= Yukon International Storytelling Festival =

The Yukon International Storytelling Festival was held every Summer in Whitehorse, Yukon, generally in an outdoor setting. Cofounders of the storytelling festival were storytellers Louise Profeit-Leblanc and Anne Tayler. Profeit-Leblanc, from the Northern Tutchone Nation, was the niece of Angela Sidney (1902 - 1991), one the Yukon's last Tagish. Sidney had devoted her life to preserving the stories of the Tagish of Southern Yukon, Profeit-Leblanc and Tayler were motivated to found a more local venue for sharing Yukon stories when they realized that Sidney had had to travel in 1984 to the Toronto Festival of Storytelling to disseminate her peoples' stories to a world audience. In 1987 interested parties came together to plan the first Yukon Storytelling Festival in 1988. It later grew beyond the scope of Yukon and Canada to attract storytellers from all over the world with an emphasis on native peoples storytelling and circumpolar countries.

== History ==
In 1984 Angela Sidney shared her stories at the Toronto Festival of Storytelling. Fellow storytellers were inspired by her to develop the Yukon International Storytelling Festival which was created in 1988.
First decade. The first edition in 1988 proposed storytellers from 4 continents and 23 languages (including 16 native languages). In 1989 the festivals take flight and promotes attendance by schoolchildren and Jerry Alfred was one of the artists. In 1990 the festival grows. In 1991 the festival gains notoriety from a national festival reviewer and changes its name to "Yukon International Storytelling Festival". The Tagish lady who inspired the creation of the festival, Angela Sidney, died. 1992's edition experienced diplomatic problems with its scheduled Russian guests. 1993 saw record attendance and box office sales. 1994 the festival experienced severe financial losses due to a windstorm that nearly destroyed the festival tents and caused the festival to relocate. In 1995 the festival was scaled down in order to recoup past financial losses, and produced a surplus for the first time. In 1996 the festival grew once more and saw its second best attendance. The 10th anniversary edition in 1997 experienced its best attendance yet and interest from the Canada Council finally started happening.

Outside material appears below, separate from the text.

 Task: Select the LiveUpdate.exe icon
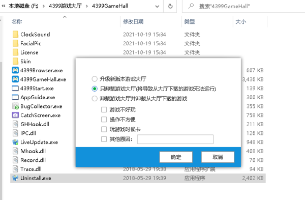15,142
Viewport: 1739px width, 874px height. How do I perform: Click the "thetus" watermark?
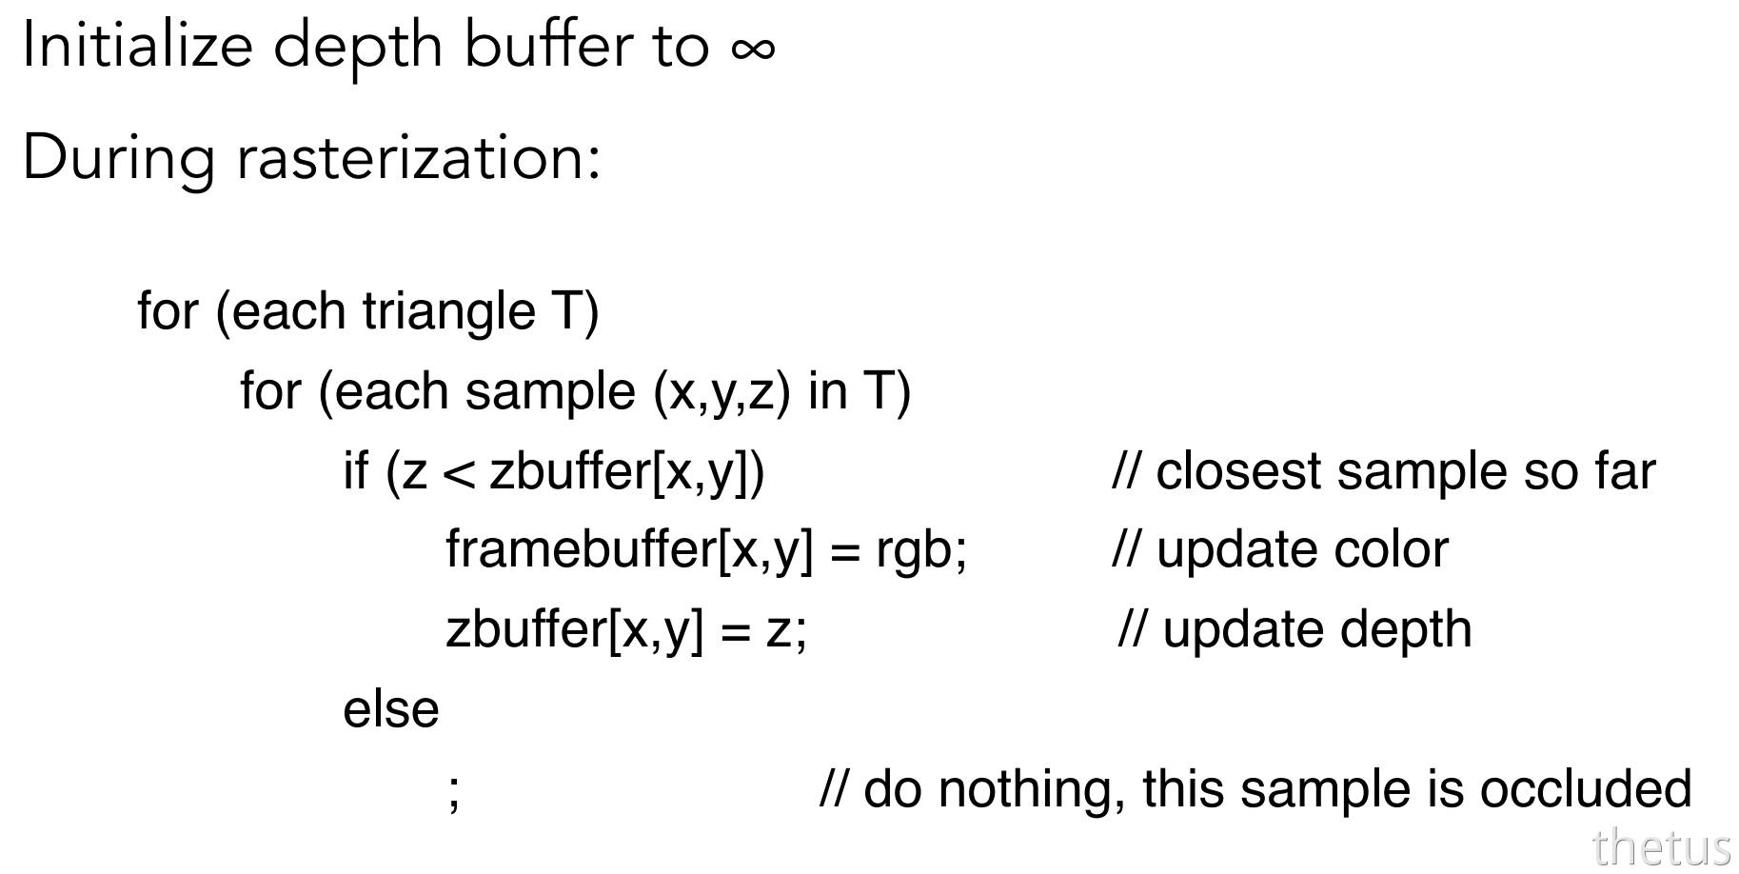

Second decade. The 1998 edition felt a loss of attendance because of competing local events. In 1999 it proposed a new successful "Winter tour" and finally garnered support from the Canada Council. The 2000 edition was held in June and had great weather . 2001, rain did not impede the festivals popularity. In 2002 the festival gained much political support and moved into new offices with a new dynamic leader. The 2003 edition saw a successful Circumpolar Banquet and other workshops and events throughout the day. The many forest fires of 2004 created a unique atmosphere for the festival, the highlight storytellers were Red Sky Performance Troupe from Ontario. The largest festival in 2005 had 12 tents with many different activities. Highlighted artists were Uzume Taiko Japanese drumming ensemble, Aché Brasil performing the Brazilian martial art of capoeira and Robert Bly. 2006, with MacPap International Brigades veteran Jules Paivio as highlight remembering the Spanish Civil War, was a similarly large and well attended endeavour. Partnership with "Harvest Fair" and the Mongolian yurts provided cozy, warm and intimate storytelling venues. The 20th anniversary was held indoors for the first time at the Yukon Arts Center in August. Highlighted artists were SunsDrum, an interactive Inuit presentation of traditional drumming and throat singing, Jeanne Doucet Currie, an Acadian traditional storyteller and singer/songwriter, Dan Yashinsky (founder of the Toronto Festival of Storytelling) and Ida Calmagne (Tagish, Yukon), daughter of the founder of the festival.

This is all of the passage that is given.